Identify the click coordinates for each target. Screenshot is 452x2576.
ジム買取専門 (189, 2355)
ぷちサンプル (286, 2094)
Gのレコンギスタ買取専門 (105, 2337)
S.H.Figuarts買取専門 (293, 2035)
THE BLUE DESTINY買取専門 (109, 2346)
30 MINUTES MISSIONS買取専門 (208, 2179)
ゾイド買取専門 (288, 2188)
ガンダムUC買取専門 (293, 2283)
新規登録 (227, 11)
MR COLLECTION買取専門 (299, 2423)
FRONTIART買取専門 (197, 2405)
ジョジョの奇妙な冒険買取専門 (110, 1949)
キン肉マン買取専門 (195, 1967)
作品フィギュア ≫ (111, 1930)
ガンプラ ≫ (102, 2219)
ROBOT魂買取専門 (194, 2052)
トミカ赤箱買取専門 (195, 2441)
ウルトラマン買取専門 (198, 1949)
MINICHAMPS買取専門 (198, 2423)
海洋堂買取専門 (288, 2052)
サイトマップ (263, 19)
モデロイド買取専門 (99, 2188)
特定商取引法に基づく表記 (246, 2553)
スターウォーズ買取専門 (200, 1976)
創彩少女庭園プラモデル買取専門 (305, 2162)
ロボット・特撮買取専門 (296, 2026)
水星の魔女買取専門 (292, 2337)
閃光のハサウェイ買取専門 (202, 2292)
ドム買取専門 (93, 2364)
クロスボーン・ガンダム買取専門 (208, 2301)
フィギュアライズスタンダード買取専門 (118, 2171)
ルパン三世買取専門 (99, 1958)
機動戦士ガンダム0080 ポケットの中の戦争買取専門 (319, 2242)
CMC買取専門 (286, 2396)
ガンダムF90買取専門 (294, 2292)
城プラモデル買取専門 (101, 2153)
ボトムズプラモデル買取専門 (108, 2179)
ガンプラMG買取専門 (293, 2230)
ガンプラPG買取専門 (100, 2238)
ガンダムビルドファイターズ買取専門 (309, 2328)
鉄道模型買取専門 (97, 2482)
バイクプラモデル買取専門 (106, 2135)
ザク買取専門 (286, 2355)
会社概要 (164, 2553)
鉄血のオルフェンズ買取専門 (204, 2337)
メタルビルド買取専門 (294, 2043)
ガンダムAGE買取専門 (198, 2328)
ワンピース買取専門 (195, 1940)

#### WORK TO BE COMPLETED
Exact copies of the lines from the one holding "ガンダムビルドファイターズ買取専門 (309, 2328)" to the end of the entries are all that should be written.

#### EXERCISE ANSWER
ガンダムビルドファイターズ買取専門 (309, 2328)
鉄道模型買取専門 (97, 2482)
バイクプラモデル買取専門 (106, 2135)
ザク買取専門 (286, 2355)
会社概要 (164, 2553)
鉄血のオルフェンズ買取専門 (204, 2337)
メタルビルド買取専門 (294, 2043)
ガンダムAGE買取専門 (198, 2328)
ワンピース買取専門 (195, 1940)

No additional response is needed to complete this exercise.